Recent data breaches raise more questions about data security, National Security
In the wake of JPMorgan’s 76 million record data breach, questions about our nation’s security and how corporation respond to such breaches are being questioned. This type of questioning is fairly common after a breach of this magnitude. But, when you factor in unrest in the Middle East and in Ukraine along with the large jump in JPMorgan’s originally reported number versus the actual number of records affected, things are different this time around.
The biggest question asked in relation to the most recent attacks was “what is the motive of the attack?” This was asked my many people, the most important one being the President. The only problem with this question is, there is no answer. We don’t know if this was an attack by the Islamic State, retaliation by Putin, or just a case of cyber theft. None of this is clear at the moment.
While the source of the attack remains unknown, the FBI has what they believe are the IP addresses from where the attack originated. These IP addresses were provided to other financial institutions to see how many other attempts were made at accessing private information. Through communications back to the FBI and among the banks themselves, it was determined the hackers had attempted to steal data from at least 12 other financial institutions.

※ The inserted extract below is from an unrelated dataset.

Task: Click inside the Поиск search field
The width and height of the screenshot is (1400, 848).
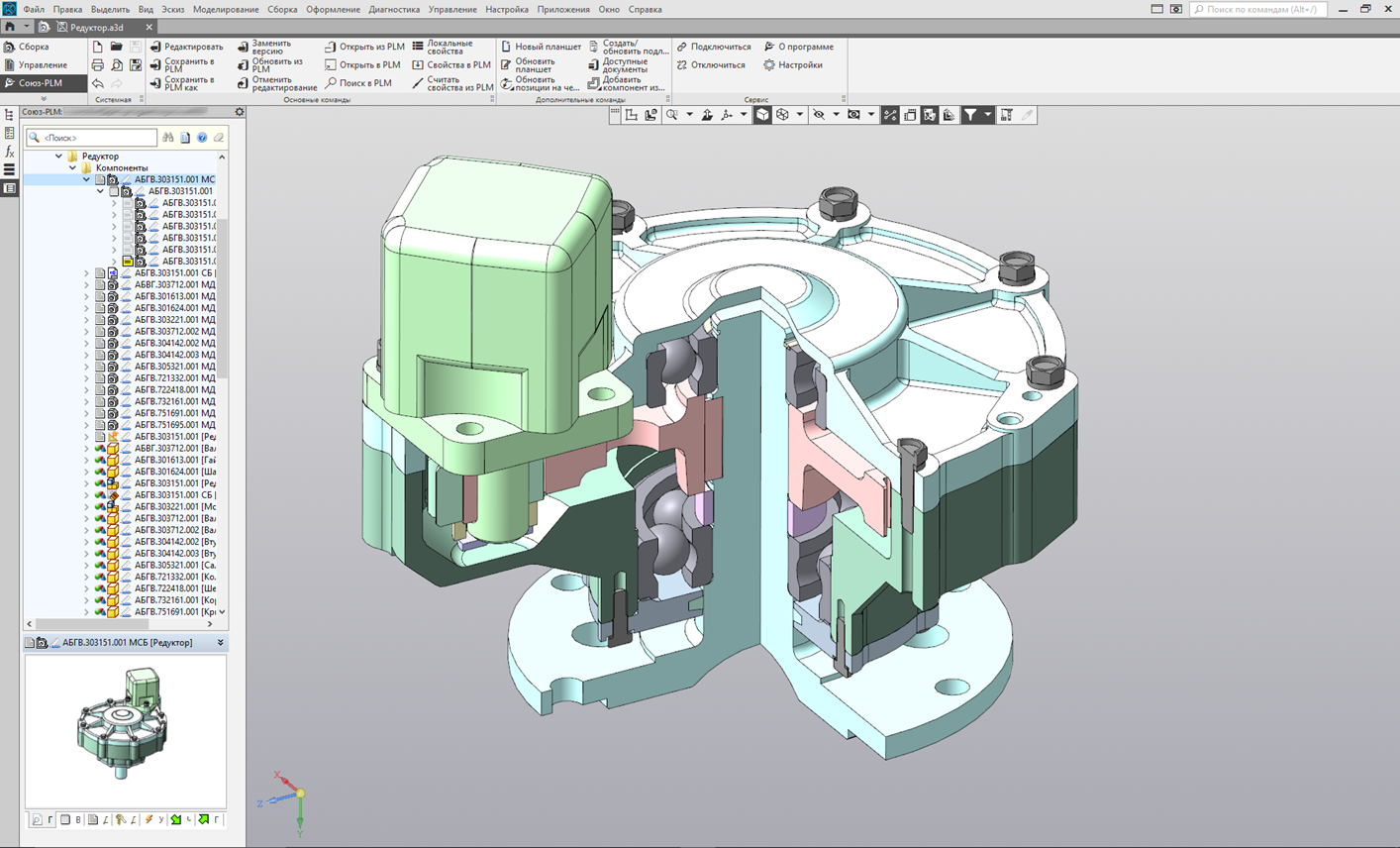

Much like the Target, Neiman Marcus, TJ Maxx, and Michael’s did late last year, this most recent data breach is causing a lot of lawmakers to readdress how and when companies disclose information to their clients. JPMorgan is currently under investigation to see if they acted quickly enough in contacting their customers. However, under state and federal law JPMorgan technically did not have to contact customers regarding the breach because only contact data was breached, not account information. The flip side to this is, does JPMorgan actually know for a fact no account information was compromised? Their initial estimate of records stolen was 75 million off of the actual amount, how do we know they are sure no account information was taken? Why isn’t all data treated equally when it comes to being stolen?
In JPMorgan’s defense they did take the necessary steps and go through the proper channels to make sure they covered all aspects of the breach. This was the cause for the delay in getting accurate numbers, and allowed them to confidently say no account information was breached. Also, since the Target attack prosecutors from Illinois and Connecticut (the two states involved in the Target breach) have been meeting monthly with a larger group as part of a privacy task force. They are continually discussing matters such as response times, and actions that companies must take after a breach has been detected.